Available records:

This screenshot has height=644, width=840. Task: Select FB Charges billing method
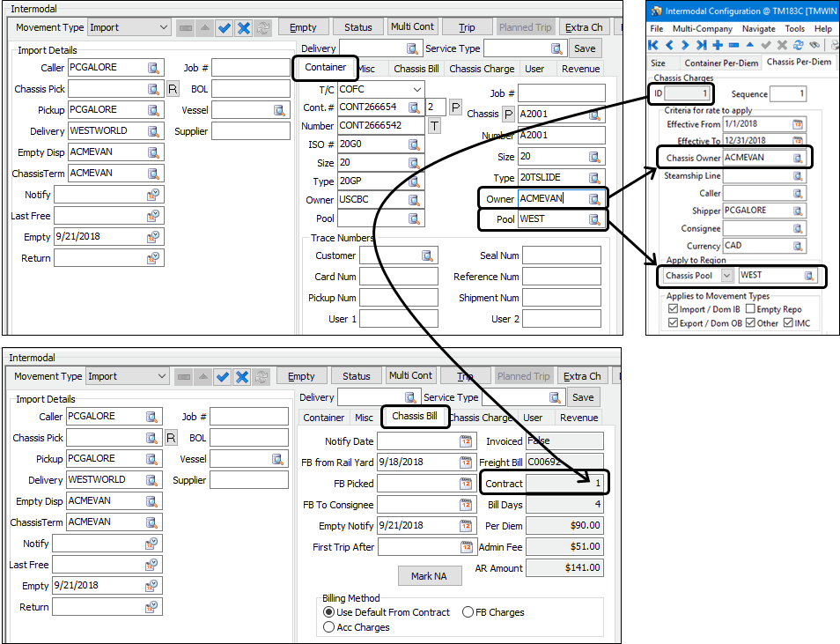pyautogui.click(x=468, y=612)
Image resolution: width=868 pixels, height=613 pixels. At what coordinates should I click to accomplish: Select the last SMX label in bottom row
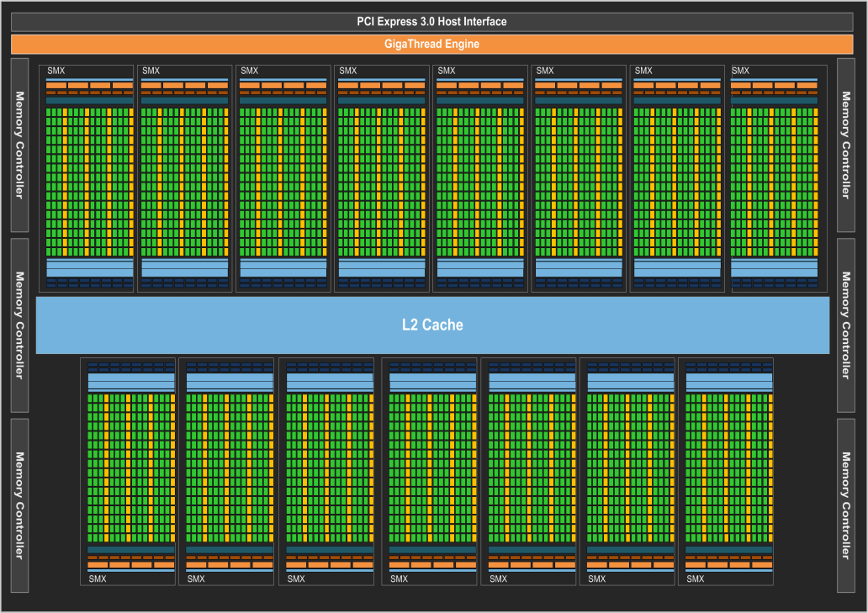pyautogui.click(x=696, y=579)
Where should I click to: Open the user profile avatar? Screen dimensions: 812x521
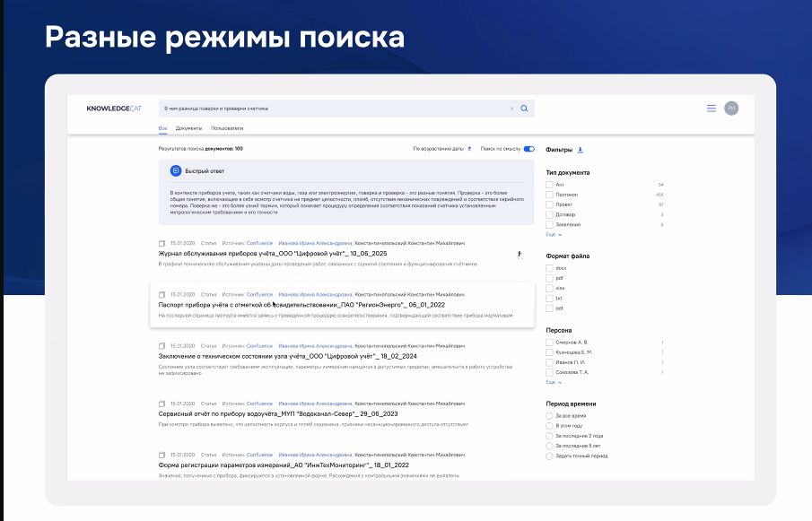[731, 109]
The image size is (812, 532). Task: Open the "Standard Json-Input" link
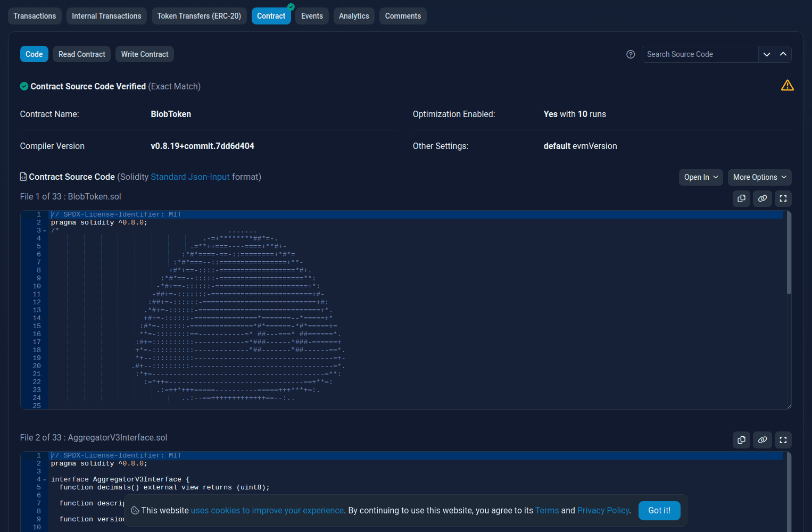191,177
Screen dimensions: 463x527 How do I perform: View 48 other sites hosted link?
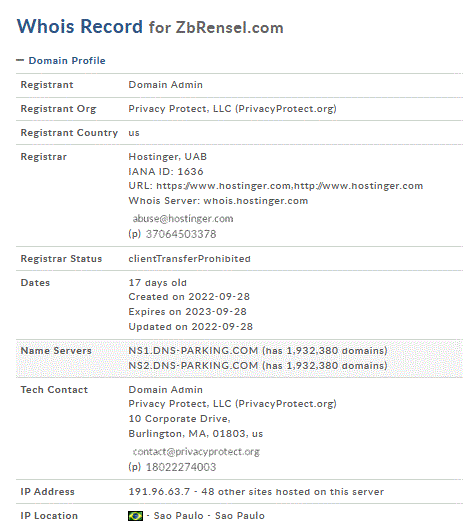pos(292,492)
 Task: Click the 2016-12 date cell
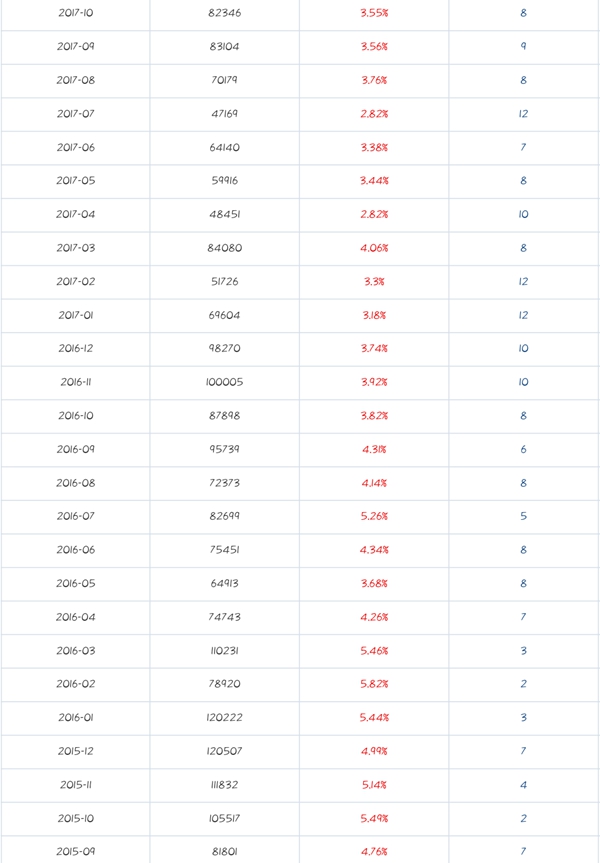75,348
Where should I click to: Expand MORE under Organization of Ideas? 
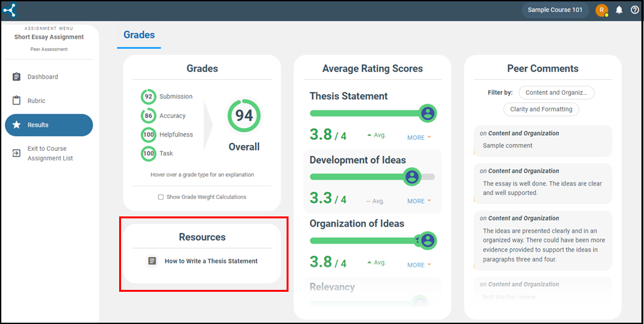click(x=419, y=265)
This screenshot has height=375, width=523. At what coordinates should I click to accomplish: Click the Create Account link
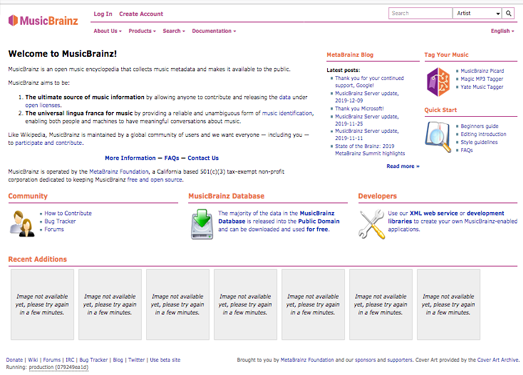[x=141, y=14]
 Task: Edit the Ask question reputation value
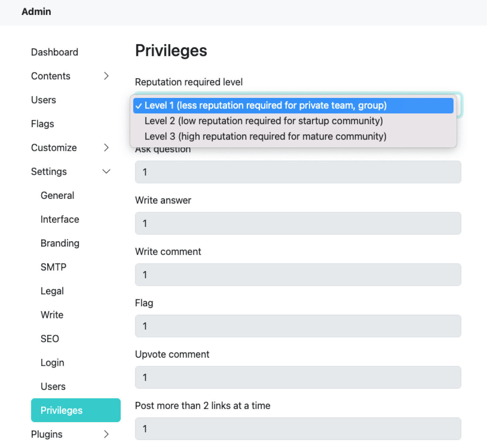point(298,172)
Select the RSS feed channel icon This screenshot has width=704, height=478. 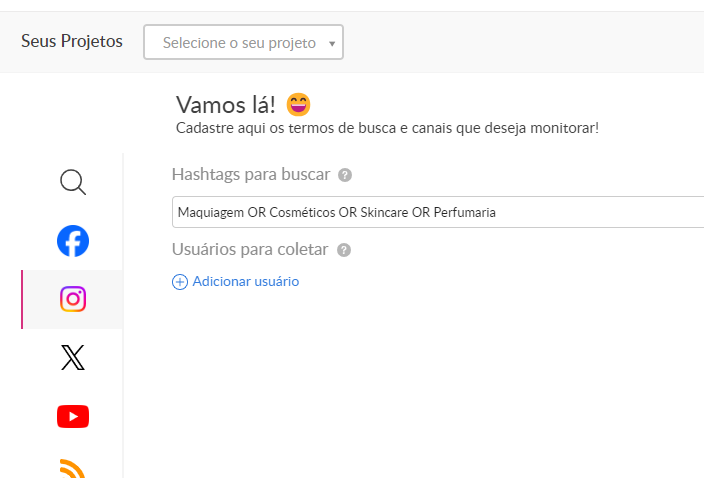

How to complete this task:
The line containing "Where should I click to: Expand" and each line after it through the end of the listing above are to be written out exactly, without the pictures.

Reply:
Where should I click to: Expand MORE under Organization of Ideas? 
click(x=419, y=265)
This screenshot has height=375, width=523. At what coordinates should I click to accomplish: Click the Create Account link
[x=141, y=14]
 Task: Edit the Ask question reputation value
point(298,172)
Select the RSS feed channel icon This screenshot has width=704, height=478. 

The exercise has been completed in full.